--- Set of tasks ---
a - In two sentences, summarize the notes on the vector error correction model.
b - From the notes on the vector error correction model, output the passage from "by Professor Throckmorton" up to and including "are stationary, I(\(0\)).".

--- Extract ---
────────────────────────────────────────
VECM

VECM#

by Professor Throckmorton
for Time Series Econometrics
W&M ECON 408/PUBP 616
Slides

Summary#

Vector Error Correction Model (VECM) is specifically used for analyzing cointegrated time series that are first-order integrated, I(\(1\)).
VECM is builds on the concept of cointegration, i.e., each time series might be I(\(1\)), and certain linear combinations of them are stationary, I(\(0\)).
VECM is derived from a reduced-form VAR in levels when the data is cointegrated
VECM includes an error correction term that reflects the deviation from the lagged long-run average or “equilibrium”

VECM#

Suppose \(\mathbf{y}_t\) is a VAR(\(p\)) with I(\(1\)), possibly cointegrated, variables in levels, then

\[\begin{gather*} \Delta \mathbf{y}_t = \boldsymbol{\Pi} \mathbf{y}_{t-1} + \sum_{h=1}^{p-1} \boldsymbol{\Gamma}_h \Delta \mathbf{y}_{t-h} + \boldsymbol{\upsilon}_t \end{gather*}\]
\(\Delta \mathbf{y}_t\) is the first difference of a vector of \(n\) non-stationary, I(\(1\)), variables, making them stationary. \(\sum_{h=1}^{p-1} \boldsymbol{\Gamma}_h \Delta \mathbf{y}_{t-h}\) captures the short-run dynamics of the system, and \(\boldsymbol{\upsilon}_t\) is a vector of white noise errors.
\(\boldsymbol{\Pi} \mathbf{y}_{t-1}\) is the error correction term, i.e., the long-run equilibrium relationship between variables in levels, where \(\boldsymbol{\Pi}\) is the cointegration structure.
- If \(\boldsymbol{\Pi} = \boldsymbol{0}\), there is no cointegration and no need for VECM.
- If \(\boldsymbol{\Pi}\) has reduced rank, \(r < n\), then \(\boldsymbol{\Pi} = \boldsymbol{\alpha} \boldsymbol{\beta}'\), where:
  - \(\boldsymbol{\beta}_{n \times r}\) is a matrix of cointegrating vectors.
  - \(\boldsymbol{\alpha}_{n \times r}\) is a matrix of adjustment coefficients, determining how each variable returns to its long-run equilibrium.
- If \(\boldsymbol{\Pi}\) is full rank, \(r = n\), then \(\mathbf{y}_t\) is already stationary and no need for VECM.

Rank of a matrix#

A square matrix \(\mathbf{A}_{n \times n}\) is full rank if its rank is \(n\). It’s not full rank, or has reduced rank, if its rank \(<n\).
────────────────────────────────────────
(Data extracted from a collection)
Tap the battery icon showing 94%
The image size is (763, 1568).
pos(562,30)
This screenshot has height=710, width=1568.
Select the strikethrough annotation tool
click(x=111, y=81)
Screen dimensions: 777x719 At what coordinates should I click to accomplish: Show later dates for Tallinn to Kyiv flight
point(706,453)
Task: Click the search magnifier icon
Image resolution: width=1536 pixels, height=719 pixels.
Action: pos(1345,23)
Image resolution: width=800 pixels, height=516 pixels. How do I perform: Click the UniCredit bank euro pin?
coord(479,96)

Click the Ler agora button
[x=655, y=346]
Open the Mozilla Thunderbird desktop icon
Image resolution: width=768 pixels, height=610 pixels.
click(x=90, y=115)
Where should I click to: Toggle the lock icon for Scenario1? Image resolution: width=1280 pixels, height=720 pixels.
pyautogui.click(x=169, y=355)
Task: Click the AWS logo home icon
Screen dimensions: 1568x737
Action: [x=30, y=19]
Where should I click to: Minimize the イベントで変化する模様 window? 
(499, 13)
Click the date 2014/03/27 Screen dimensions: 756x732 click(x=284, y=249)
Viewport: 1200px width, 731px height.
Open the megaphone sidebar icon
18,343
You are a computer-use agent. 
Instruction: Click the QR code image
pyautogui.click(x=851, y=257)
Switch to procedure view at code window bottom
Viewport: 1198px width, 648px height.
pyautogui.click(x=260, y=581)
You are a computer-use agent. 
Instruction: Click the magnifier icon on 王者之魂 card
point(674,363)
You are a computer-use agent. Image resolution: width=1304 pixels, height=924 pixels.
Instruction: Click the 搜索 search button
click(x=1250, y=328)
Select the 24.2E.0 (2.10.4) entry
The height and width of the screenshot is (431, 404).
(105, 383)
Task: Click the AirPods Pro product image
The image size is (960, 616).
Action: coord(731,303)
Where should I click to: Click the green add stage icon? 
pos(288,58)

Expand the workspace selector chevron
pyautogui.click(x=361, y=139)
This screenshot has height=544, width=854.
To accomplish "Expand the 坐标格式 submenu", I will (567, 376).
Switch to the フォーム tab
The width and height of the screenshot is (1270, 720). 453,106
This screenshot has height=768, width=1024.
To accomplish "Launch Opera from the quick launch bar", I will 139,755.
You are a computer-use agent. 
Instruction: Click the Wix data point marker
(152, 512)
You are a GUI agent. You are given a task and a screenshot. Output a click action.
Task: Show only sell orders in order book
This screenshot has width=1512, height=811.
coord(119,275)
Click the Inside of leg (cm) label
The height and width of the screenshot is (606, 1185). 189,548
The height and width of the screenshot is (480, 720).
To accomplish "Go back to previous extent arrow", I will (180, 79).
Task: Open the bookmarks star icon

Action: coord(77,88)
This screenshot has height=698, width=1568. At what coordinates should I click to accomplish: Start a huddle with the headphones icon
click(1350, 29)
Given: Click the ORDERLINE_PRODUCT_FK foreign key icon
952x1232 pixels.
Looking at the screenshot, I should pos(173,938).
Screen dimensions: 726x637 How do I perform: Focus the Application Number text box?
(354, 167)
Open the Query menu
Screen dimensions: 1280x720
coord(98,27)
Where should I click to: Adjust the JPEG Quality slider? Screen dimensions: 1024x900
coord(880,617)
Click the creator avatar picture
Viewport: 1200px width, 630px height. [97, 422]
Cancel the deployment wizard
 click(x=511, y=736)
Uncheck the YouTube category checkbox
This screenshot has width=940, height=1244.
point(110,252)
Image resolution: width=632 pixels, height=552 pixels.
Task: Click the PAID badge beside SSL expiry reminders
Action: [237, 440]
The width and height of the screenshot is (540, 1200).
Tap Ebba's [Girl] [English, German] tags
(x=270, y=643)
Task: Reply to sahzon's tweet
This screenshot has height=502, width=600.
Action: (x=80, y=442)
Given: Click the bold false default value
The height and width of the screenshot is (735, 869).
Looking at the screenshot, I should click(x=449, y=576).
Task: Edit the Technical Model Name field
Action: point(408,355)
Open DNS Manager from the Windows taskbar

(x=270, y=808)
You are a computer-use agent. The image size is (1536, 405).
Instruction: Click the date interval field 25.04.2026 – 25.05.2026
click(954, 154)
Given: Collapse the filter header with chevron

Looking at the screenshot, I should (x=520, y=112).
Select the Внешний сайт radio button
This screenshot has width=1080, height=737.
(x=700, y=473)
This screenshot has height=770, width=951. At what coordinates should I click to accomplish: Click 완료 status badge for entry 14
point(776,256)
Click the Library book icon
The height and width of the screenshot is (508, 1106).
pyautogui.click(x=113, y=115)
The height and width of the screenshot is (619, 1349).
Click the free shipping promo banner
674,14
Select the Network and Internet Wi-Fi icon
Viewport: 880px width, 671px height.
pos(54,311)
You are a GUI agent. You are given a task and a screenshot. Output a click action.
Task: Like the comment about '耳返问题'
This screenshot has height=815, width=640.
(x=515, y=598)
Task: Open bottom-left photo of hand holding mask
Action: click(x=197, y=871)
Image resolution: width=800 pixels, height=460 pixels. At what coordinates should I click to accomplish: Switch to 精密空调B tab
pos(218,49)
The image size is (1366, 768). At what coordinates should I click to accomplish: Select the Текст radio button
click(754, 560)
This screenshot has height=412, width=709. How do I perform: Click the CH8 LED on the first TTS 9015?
────────────────────────────────────────
--- Responses per task ---
a - The Vector Error Correction Model (VECM) analyzes cointegrated time series that are integrated of order one, is derived from a reduced-form VAR in levels when the data is cointegrated, and includes an error correction term reflecting deviation from the lagged long-run equilibrium. In the model, the term Π multiplied by the lagged levels is the error correction term: if Π is zero there is no cointegration, if Π is full rank the series is already stationary, and if Π has reduced rank it equals α times β′, where β holds the cointegrating vectors and α the adjustment coefficients.

b -
by Professor Throckmorton
for Time Series Econometrics
W&M ECON 408/PUBP 616
Slides

Summary#

Vector Error Correction Model (VECM) is specifically used for analyzing cointegrated time series that are first-order integrated, I(\(1\)).
VECM is builds on the concept of cointegration, i.e., each time series might be I(\(1\)), and certain linear combinations of them are stationary, I(\(0\)).